On 22 October I hosted a reception to mark the 800th anniversary of Cambridge University. Serbia ‘s existing Cambridge University alumni group was the ‘core’ of the evening, but we also invited some of our other Chevening scholars and (in view of the work we are doing this year to commemorate the 200th anniversary of the birth of Charles Darwin, also a ‘Cambridge man’), some representatives of the Faculty of Biology of Belgrade University.
To make it a bit more than ‘just another reception’, we began with a panel discussion on ‘British-Serbia Relations, Past, Present, Future’, with one of Serbia’s Cambridge graduates as Moderator. The questions from the audience afterwards focused on Serbia’s EU integration, and the possible links between that and NATO membership and the ‘Euro-Atlantic security area’ ideas floated by Russia’s President Medvedev during his visit to Belgrade earlier in the week. Several journalists asked for interviews afterwards, to go into some of the points in more detail.

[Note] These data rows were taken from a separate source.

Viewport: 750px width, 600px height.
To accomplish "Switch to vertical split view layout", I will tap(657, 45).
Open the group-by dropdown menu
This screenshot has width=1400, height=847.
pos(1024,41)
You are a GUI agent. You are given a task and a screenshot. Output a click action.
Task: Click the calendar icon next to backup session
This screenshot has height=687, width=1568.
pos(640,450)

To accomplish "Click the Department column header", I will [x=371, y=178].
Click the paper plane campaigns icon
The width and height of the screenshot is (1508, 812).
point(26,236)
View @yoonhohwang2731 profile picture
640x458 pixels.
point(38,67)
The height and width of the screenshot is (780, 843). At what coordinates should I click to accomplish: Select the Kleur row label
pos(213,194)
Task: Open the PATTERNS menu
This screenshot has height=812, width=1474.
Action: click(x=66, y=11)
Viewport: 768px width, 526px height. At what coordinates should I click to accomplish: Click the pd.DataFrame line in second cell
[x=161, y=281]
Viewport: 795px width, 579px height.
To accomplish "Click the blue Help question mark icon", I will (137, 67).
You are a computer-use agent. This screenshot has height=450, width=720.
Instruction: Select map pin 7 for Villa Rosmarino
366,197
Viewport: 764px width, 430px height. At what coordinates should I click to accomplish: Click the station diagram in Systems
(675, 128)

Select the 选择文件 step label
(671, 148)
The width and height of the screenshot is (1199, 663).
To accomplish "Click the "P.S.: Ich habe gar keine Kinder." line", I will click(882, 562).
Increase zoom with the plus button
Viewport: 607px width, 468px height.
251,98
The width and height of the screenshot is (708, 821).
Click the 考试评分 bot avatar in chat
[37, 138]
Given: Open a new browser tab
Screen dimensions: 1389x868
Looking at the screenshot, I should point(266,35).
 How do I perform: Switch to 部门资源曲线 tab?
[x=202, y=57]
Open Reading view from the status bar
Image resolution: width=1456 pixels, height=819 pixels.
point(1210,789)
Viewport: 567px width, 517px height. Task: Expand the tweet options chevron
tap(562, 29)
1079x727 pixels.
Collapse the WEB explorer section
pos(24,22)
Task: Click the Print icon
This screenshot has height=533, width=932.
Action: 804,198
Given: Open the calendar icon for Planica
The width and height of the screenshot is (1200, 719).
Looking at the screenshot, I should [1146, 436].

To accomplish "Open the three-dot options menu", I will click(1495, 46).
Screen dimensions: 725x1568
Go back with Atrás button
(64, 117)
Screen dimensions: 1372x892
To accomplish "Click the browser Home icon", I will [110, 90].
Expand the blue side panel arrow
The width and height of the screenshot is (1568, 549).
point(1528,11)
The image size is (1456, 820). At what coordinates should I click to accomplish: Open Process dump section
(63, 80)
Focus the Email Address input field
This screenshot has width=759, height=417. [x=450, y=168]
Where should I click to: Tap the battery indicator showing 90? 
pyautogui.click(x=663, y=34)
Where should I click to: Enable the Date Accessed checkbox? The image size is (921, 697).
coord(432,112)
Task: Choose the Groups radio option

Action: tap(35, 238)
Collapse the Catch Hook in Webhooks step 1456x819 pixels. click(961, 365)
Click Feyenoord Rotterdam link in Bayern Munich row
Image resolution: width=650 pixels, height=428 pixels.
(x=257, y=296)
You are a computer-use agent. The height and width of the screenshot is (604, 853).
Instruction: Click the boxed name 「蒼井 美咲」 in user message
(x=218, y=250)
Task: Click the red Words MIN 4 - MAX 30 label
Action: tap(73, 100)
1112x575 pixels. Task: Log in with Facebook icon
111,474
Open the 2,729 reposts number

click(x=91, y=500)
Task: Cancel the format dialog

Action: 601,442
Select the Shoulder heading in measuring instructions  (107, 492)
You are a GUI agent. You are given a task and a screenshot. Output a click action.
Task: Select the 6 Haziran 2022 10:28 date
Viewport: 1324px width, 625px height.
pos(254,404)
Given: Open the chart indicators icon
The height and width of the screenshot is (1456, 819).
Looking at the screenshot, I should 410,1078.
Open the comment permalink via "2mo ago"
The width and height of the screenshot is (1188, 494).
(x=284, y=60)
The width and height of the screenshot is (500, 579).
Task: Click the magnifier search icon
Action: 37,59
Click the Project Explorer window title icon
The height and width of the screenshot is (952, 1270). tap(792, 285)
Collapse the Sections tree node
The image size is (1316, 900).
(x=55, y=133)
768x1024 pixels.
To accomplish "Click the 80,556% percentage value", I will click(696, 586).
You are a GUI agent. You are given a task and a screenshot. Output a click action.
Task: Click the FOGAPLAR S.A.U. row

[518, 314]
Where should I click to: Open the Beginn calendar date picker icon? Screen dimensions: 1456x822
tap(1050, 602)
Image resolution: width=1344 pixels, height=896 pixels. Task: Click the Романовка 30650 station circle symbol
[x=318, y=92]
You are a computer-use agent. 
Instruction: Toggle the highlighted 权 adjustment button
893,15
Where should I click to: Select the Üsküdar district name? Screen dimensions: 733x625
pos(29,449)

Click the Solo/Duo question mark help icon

Our star guest for the reception that followed was Serbia’s Foreign Minister, Vuk Jeremic, who studied physics at Queen’s College, Cambridge, and spoke warmly of his time there. We presented him with a Cambridge University sweatshirt as a souvenir of the evening. We were also delighted that Serbia's Education Minister, Zarko Obradovic, was able to attend.
This showed that, as in many countries, Cambridge still plays an important role here, not only for the academic training it provides to those fortunate enough to be able to study there, but also through its English language examination process and its textbooks. The language exams give many foreign students of English an essential qualification for their future working lives, and a representative of the exam system (Cambridge ESOL) was there, as was a representative of Cambridge University Press. Everyone seemed to enjoy the evening, reminiscing a bit about their times as a student, but mostly debating recent events and, as people do on such occasions, putting the world to rights.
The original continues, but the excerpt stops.